[Click-target data]
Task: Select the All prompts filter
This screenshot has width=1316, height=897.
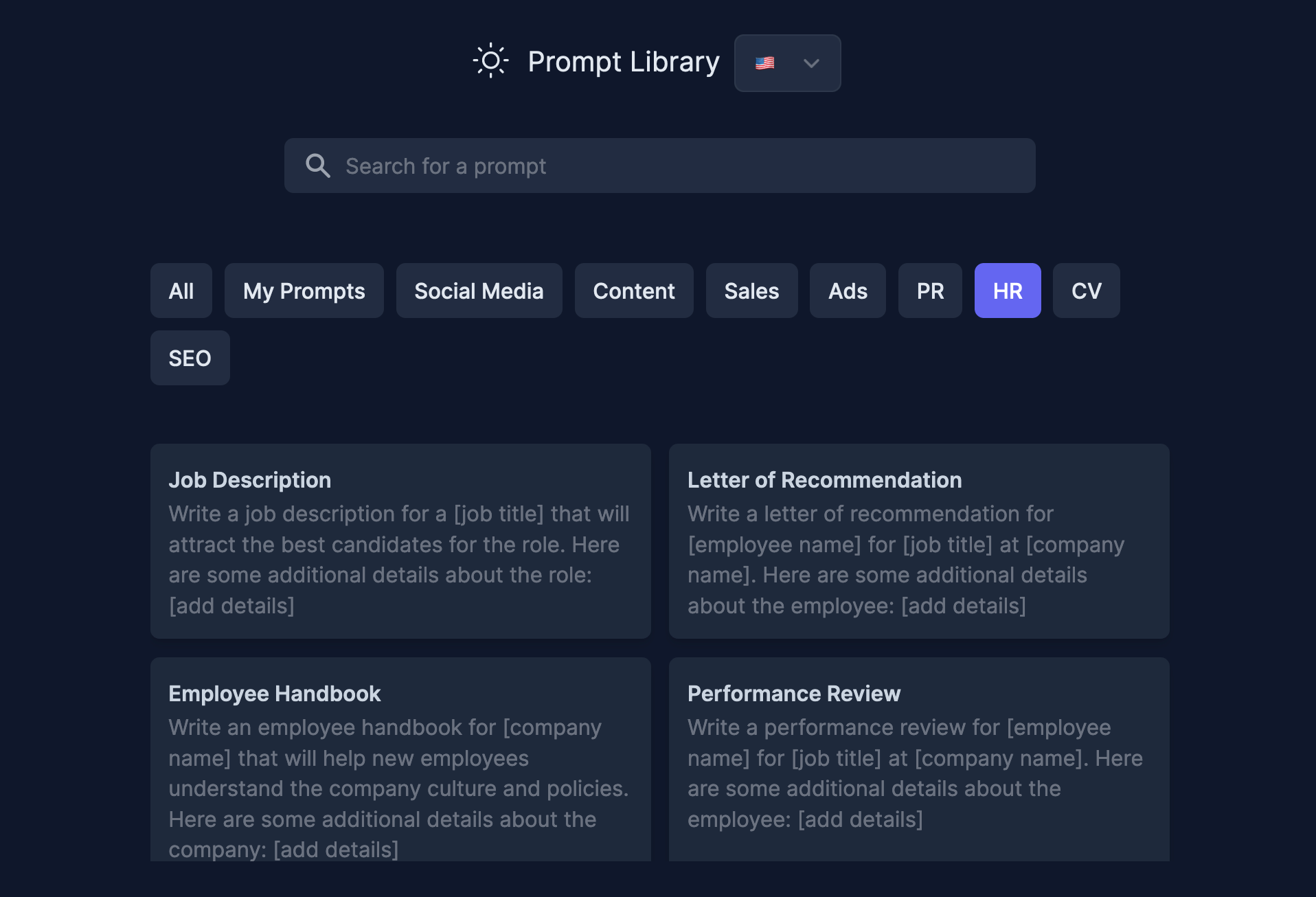Action: (x=181, y=291)
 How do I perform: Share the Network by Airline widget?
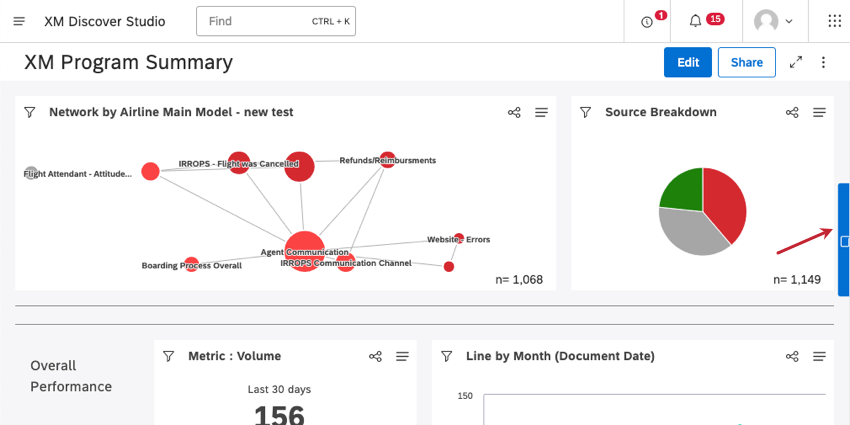coord(514,112)
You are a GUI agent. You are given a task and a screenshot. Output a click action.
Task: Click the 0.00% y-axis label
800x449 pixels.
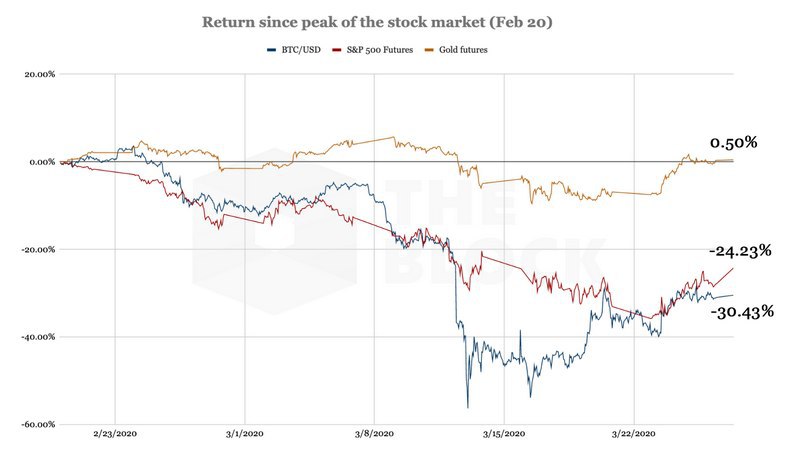pos(41,162)
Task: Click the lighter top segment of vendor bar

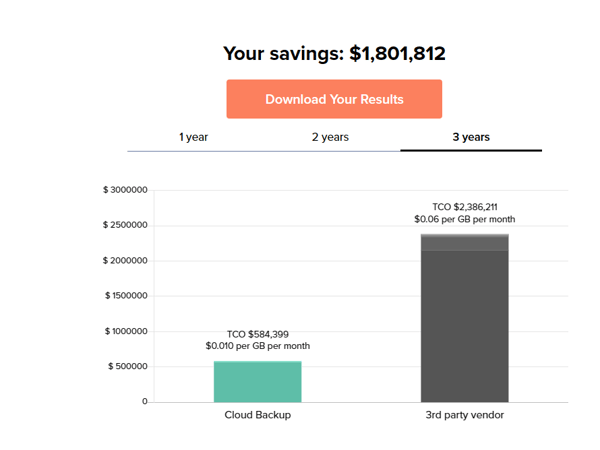Action: point(464,241)
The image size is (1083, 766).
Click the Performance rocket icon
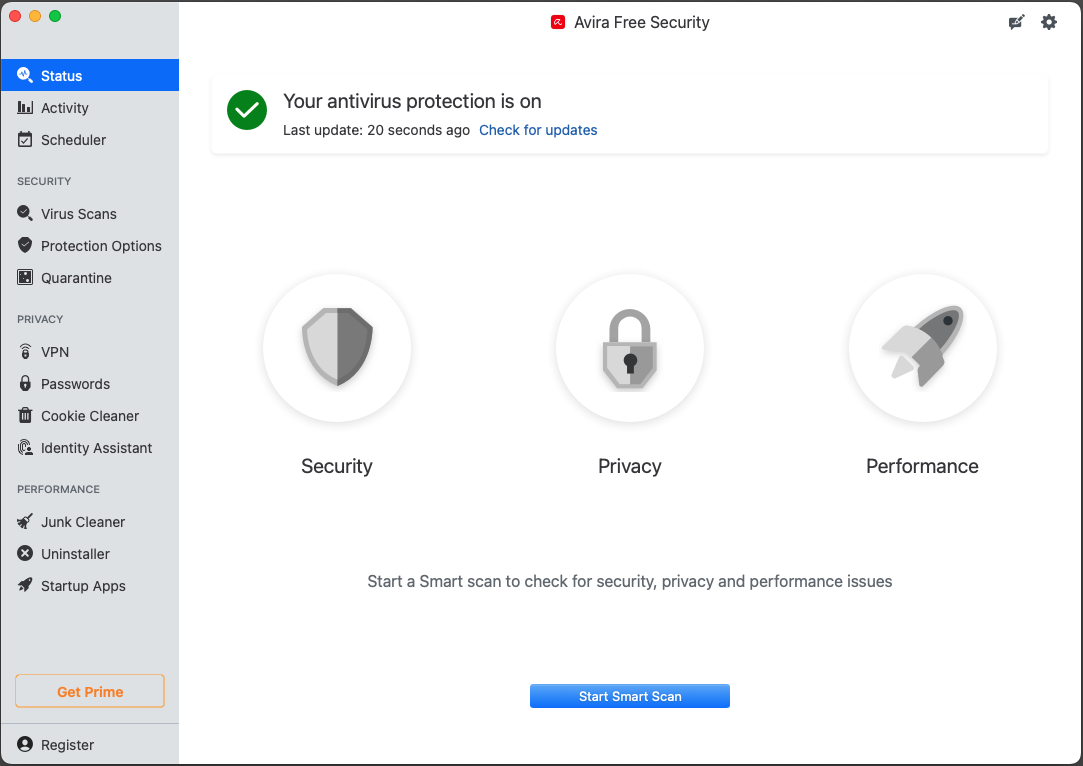tap(922, 347)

## THE EXERCISE
Reproduce all of the records above word for word, leaving out the pictures.

## WRITTEN RESPONSE
Task: Select the All prompts filter
This screenshot has width=1316, height=897.
Action: (x=181, y=291)
 How do I perform: Share the Network by Airline widget?
coord(514,112)
You are a GUI agent. You are given a task and a screenshot. Output a click action.
Task: Click the 0.00% y-axis label
800x449 pixels.
pos(41,162)
Task: Click the lighter top segment of vendor bar

Action: point(464,241)
The image size is (1083, 766).
Click the Performance rocket icon
tap(922, 347)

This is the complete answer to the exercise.